And if they like them so much, why do they love tearing them apart? A veterinary expert weighs in.


Many dogs love squeaky toys. Give your furry pal a rubber alligator that makes a grunting noise and he'll happily chew and thrash it around for hours. The sound, the texture, and the chewiness all add up to a fun plaything that helps keep your dog physically and mentally active.

But why do they enjoy squeaky toys so much? We tapped Dr. Tory Waxman, VMD, co-founder and chief veterinary officer of Sundays, the first ready-to-eat human-grade dog food—and here's what she had to share for insight.

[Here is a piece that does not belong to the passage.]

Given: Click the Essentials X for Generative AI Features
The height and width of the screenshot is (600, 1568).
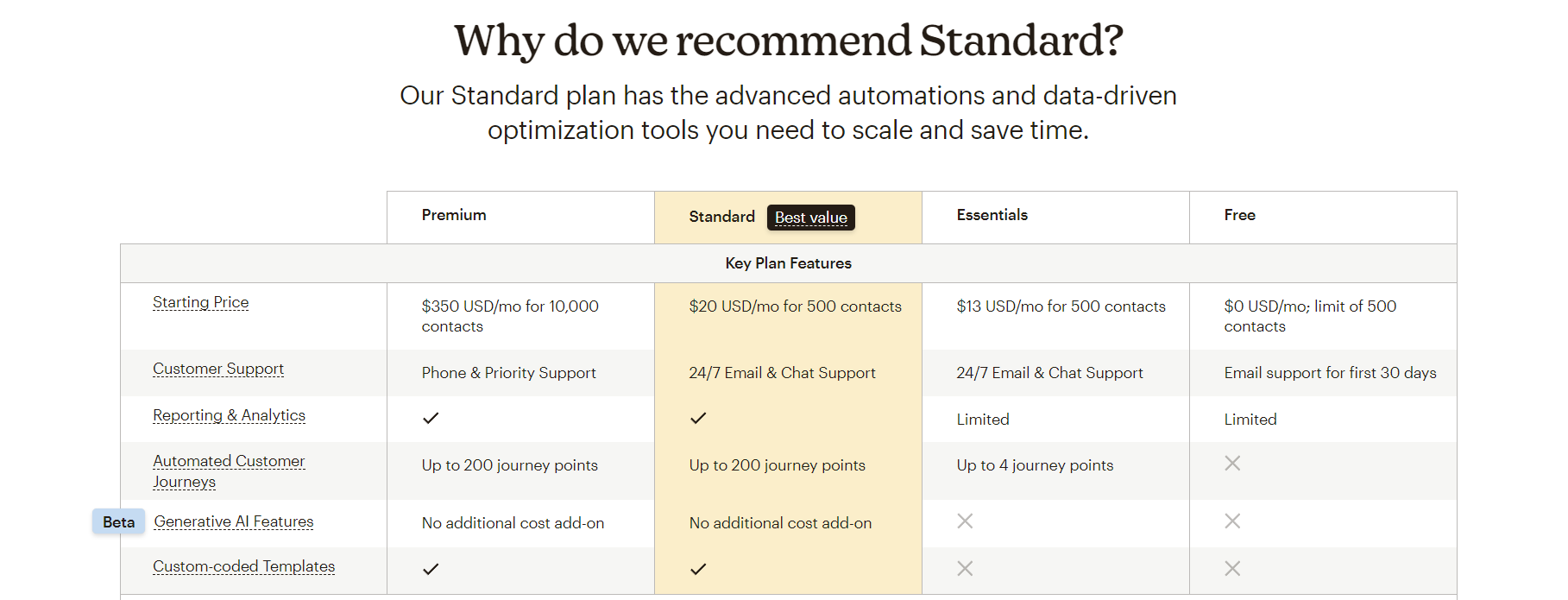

brown and white boston terrier outside holding orange and blue ball
Credit: Purple Collar Pet Photography / Getty Images

Dogs are hunting animals.

Your best friend is only doing what comes naturally. "The high-pitched noise let out by a squeaky toy is likely reminiscent to our pet dogs of the sound of injured or frightened prey," says Dr. Waxman. "Although a little bit morbid to think about, at one time, our dog's ancestors had to hunt for their food."

It's fun to chew on them.

Even if your dog isn't out for the kill, he still may have a good time chomping down on a squeaker. Chewing on a durable material like vinyl or rubber is good for his dental health: It will strengthen his teeth and gums, and may reduce plaque.

They help keep your dog occupied.

Playing with a squeaky toy may help your pet psychologically. "Squeaky toys can definitely help some dogs relieve boredom and stress," says Dr. Waxman. They also can keep him physically active even indoors.

Your dog's bond to you may get stronger.

If you often play fetch with him and his squeaky toys, he may associate them with getting more attention from you—and what dog doesn't like getting attention from his beloved parent?

Play with squeaker toys safely.

A word of caution: If you give your dog a squeaker toy, you should supervise their playtime. A dog can often pull the stuffing out of a toy, exposing the noise mechanism, which could be a choking hazard. "Once your dog has destroyed a toy, and starts pulling out the fluff and tiny plastic squeaker, it's time to dispose of the toy," says Dr. Waxman. "Unfortunately, those little squeakers are easily swallowed and can become lodged in your dog's stomach and intestines, and can result in your pup needing emergency surgery."

You know your dog best: If he is at all destructive with squeaky toys, do not let them play unattended and immediately remove the toy once damaged. "Many dogs love to chew on squeaky tennis balls but the fabric on the outside is extremely abrasive and can quickly wear down a dog's teeth," says Dr. Waxman. "Don't let your dog chew on tennis balls of any kind—squeaky or not." Save them for playing fetch.